無理に笑顔を張り付けている人、笑い損ね引きつった笑顔をしてる人、口角しか上げていない人、真顔になっている人。そこにはクラスにはなくなっていた人間味がそれなりに残っていた。
「それははっきりとは分からないけど、CAREが広まる前から生きてる人とか、他人に合わせようとしてたけど、歳をとるにつれ、合わせるのにも疲れて出来なくなったとかそんな理由じゃない? 言われてみれば若い人って笑ってるイメージで、歳がとるにつれ笑わなくなっているイメージがあるね」
沙織はう~んと唸った後、そう答える。
「そうなのか……」
僕は嬉しいような悲しいようなどっちつかずな心地になった。まぁ、どちらかと言えば悲しい方か……。

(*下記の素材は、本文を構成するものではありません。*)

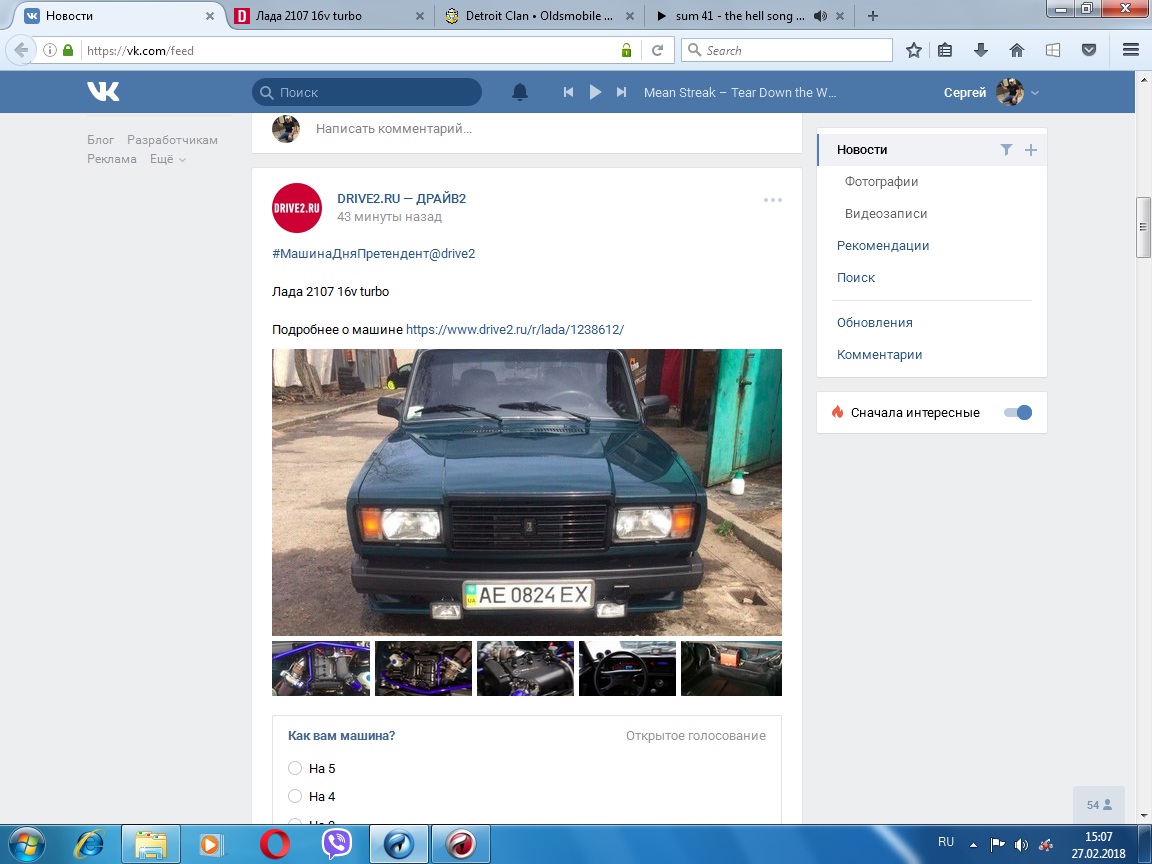Expand the 'Ещё' footer dropdown
The width and height of the screenshot is (1152, 864).
[x=167, y=159]
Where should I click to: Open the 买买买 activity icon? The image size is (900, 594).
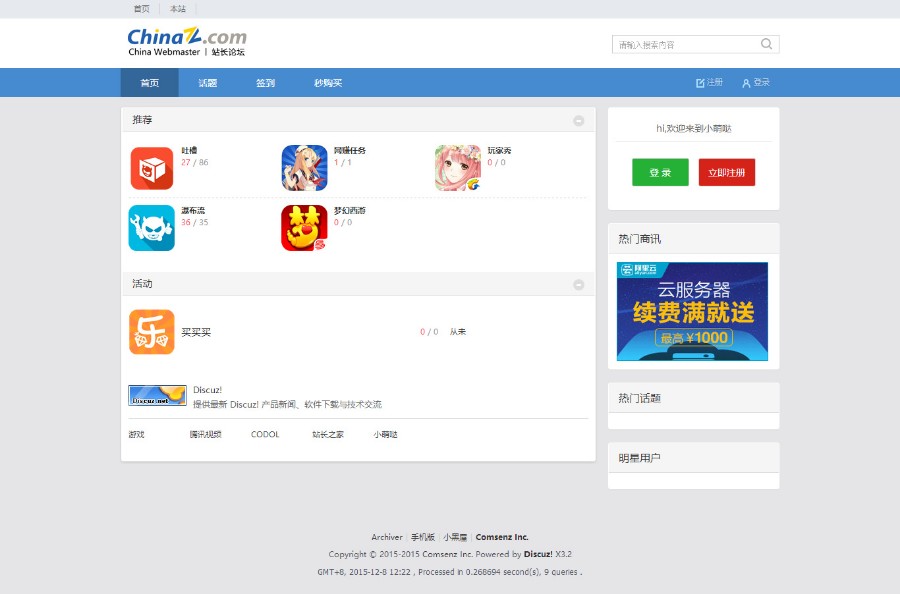[x=151, y=331]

自ら人間味を無くそうとして、疲れて人間味が出てくるなんて皮肉な話だな……。
「表情が暗いね。現実の学校は楽しくなかった?」
沙織は上半身だけ起こし、僕の顔を覗き込むように尋ねた。
「う~ん……面白かったけどさ……なんか悲しかったのもあったな……ここまで人間ってCAREの作る拡超現実に浸食されてるんだな…って」
そう言いながら頭にさっき見た景色が蘇ってくる。張り付けたぎこちない笑みを浮かべるクラスメート。

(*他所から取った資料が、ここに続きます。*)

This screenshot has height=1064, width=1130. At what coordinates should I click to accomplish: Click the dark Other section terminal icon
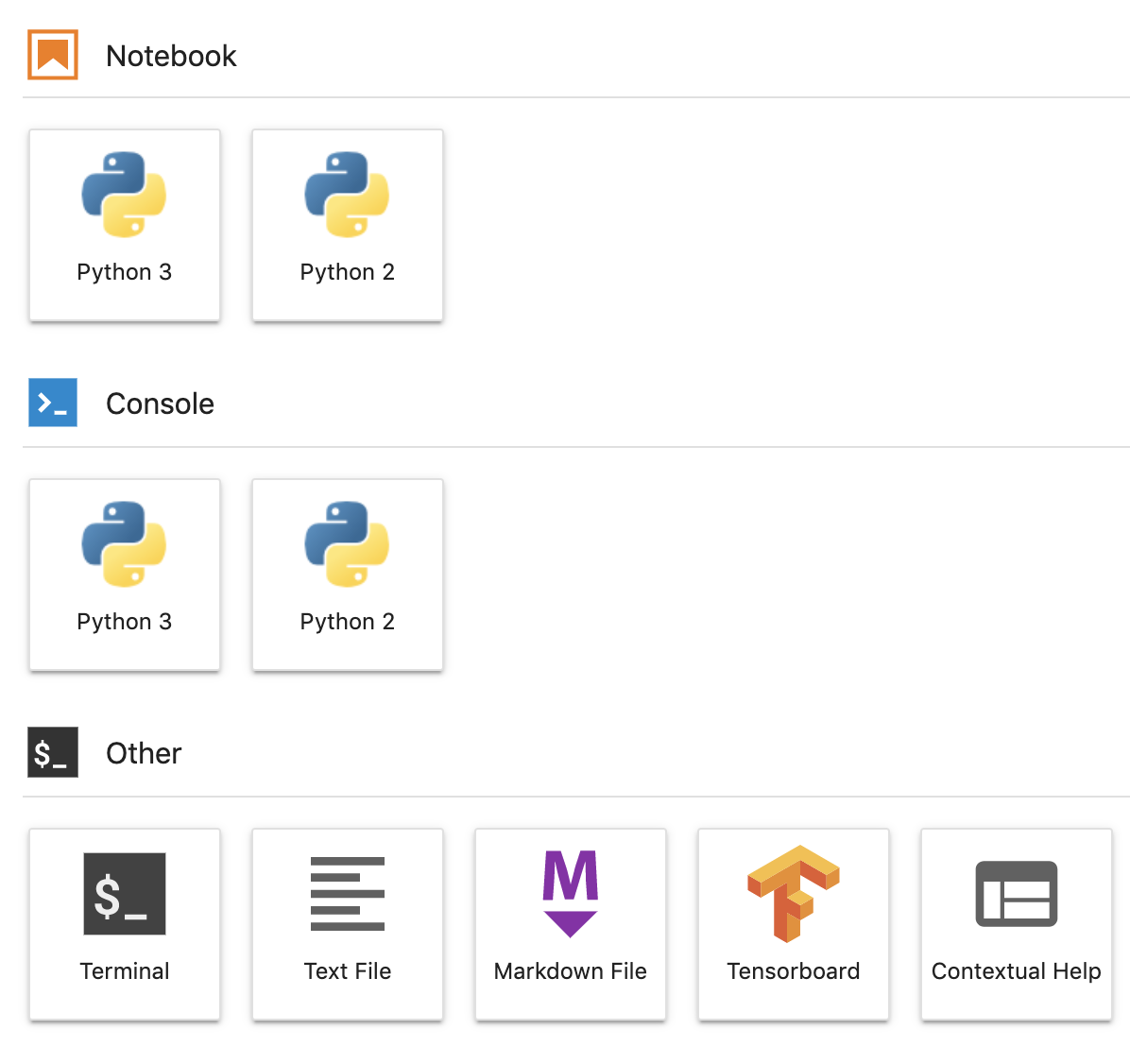pos(53,753)
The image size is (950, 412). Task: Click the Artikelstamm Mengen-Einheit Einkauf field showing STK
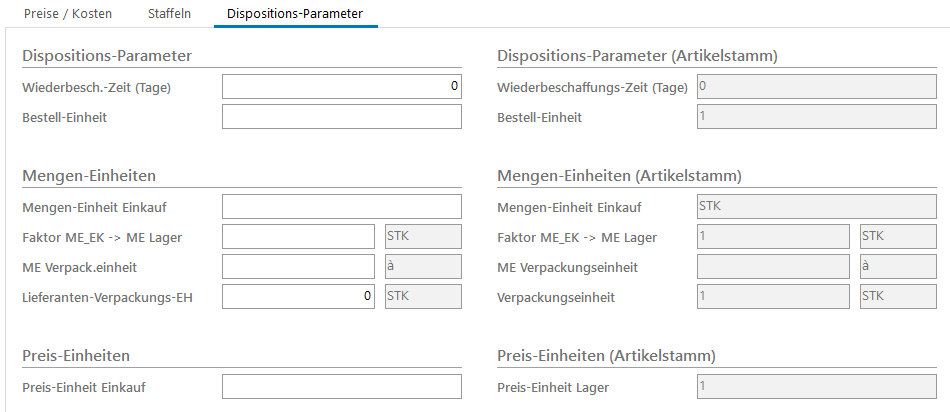(x=816, y=207)
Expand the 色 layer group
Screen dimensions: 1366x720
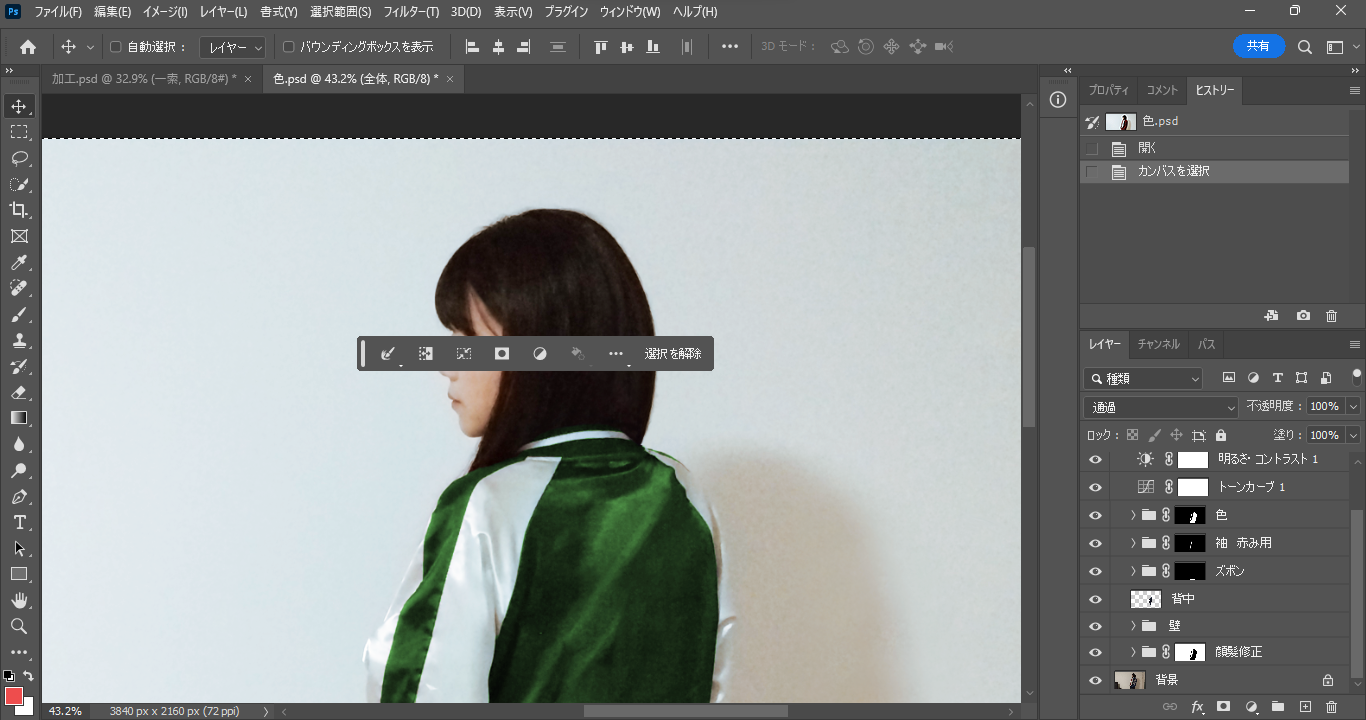1133,515
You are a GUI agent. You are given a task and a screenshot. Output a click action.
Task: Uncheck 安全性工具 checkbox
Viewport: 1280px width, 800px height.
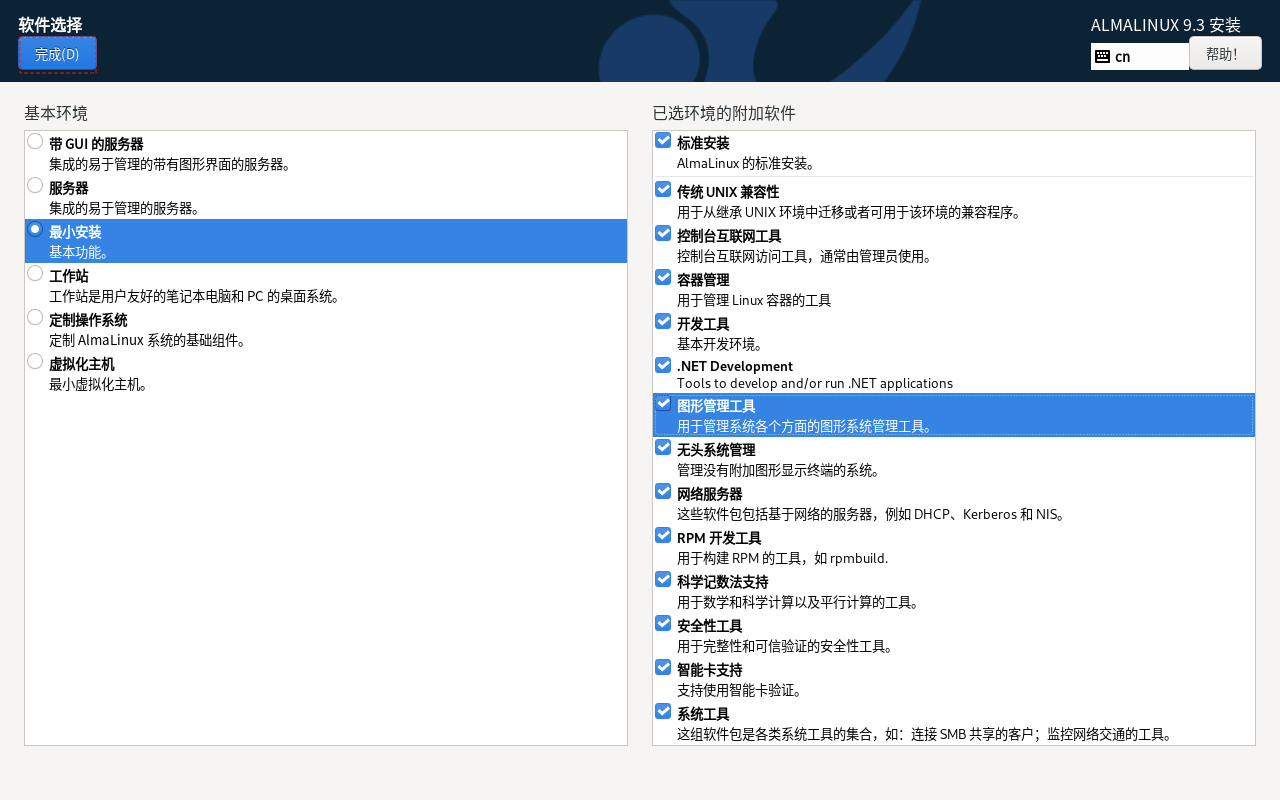point(663,623)
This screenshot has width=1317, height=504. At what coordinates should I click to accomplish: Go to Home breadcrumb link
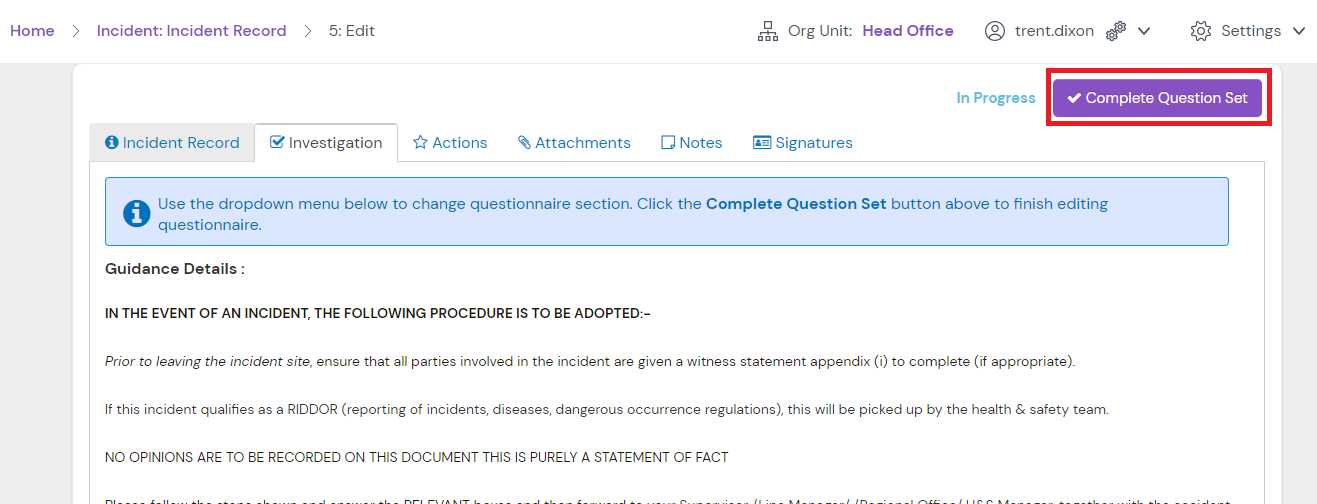pos(32,31)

もはやCAREが人間を操作してるじゃないか……。完全に操り人形だ。
「そうかな? そのおかげで今楽しいんじゃん」
僕とは全く逆であっけらかんと言う沙織。
「皆がCAREをつけているおかげで、私が机に上っても誰も気づかない、授業を抜け出しても気づかれない。もう、私なんていないみたいに……。私ってもう自由だなっていう実感が湧いてこない? 凄く気楽じゃない?」
その時の沙織の笑顔が今までとは違った笑顔で……何か奥深い笑みだった。
「そ、そうかな……」
「私はそう思うけどな~。まぁ、なによりも中々味わえない経験じゃん! 凄い景色じゃない? 特に机に上っても何も言われないのとか。CAREがなければこんなことできなかったんだよ。そう考えたら楽しくない?」
そうケラケラと笑う沙織はいつも通り天真爛漫な笑顔で。
「まぁそうだけどさ……」ついつい釣られて頬が緩まった。
すると、不意に沙織は思い出したように話す。
「それにさ、表面ではそうかもしれないけど、心の中まではどうか分からないよ」
「どういうこと?」
「表情がそのまま心の中を表してるってことじゃないかもよってことだよ。意外と修一みたいにCAREが嫌いな人がいるかも」
「……そうかな?」
「そうだよ。修一ほど表面まで分かりやすく嫌いオーラ出てるのが珍しいからね」
「そんなことないと思うけどな~」
ほとんど独り言のように答える僕。沙織はふ~んとそう答えて、また空を見るのか寝転がった。
こんな調子で沙織と僕は、何気ない話をしながら授業の終わるギリギリまで過ごし、屋上を後にした。
僕の教室の前に着いた時、すっかり忘れていた気になっていたことを思い出し、最後に尋ねた。
「そういえば僕に話しかけてきた理由は分かったけどさ、どうして初めはメッセージだったの?」
普通に話しかけてきた方がいいのに、どうしてあんな回りくどく怪しい方法をとったのか疑問に思った。もしかしたら、CAREのシステムなど何か理由があったのかもしれないと思って。
「だって面白いじゃん」
沙織は当然というように答えた。数秒経って、僕は唖然と口を開いた。
「隣で修一のリアクション見てて楽しかったよ」
ケラケラと笑う沙織。
沙織の方が絶対変わってる。僕は確信を持った。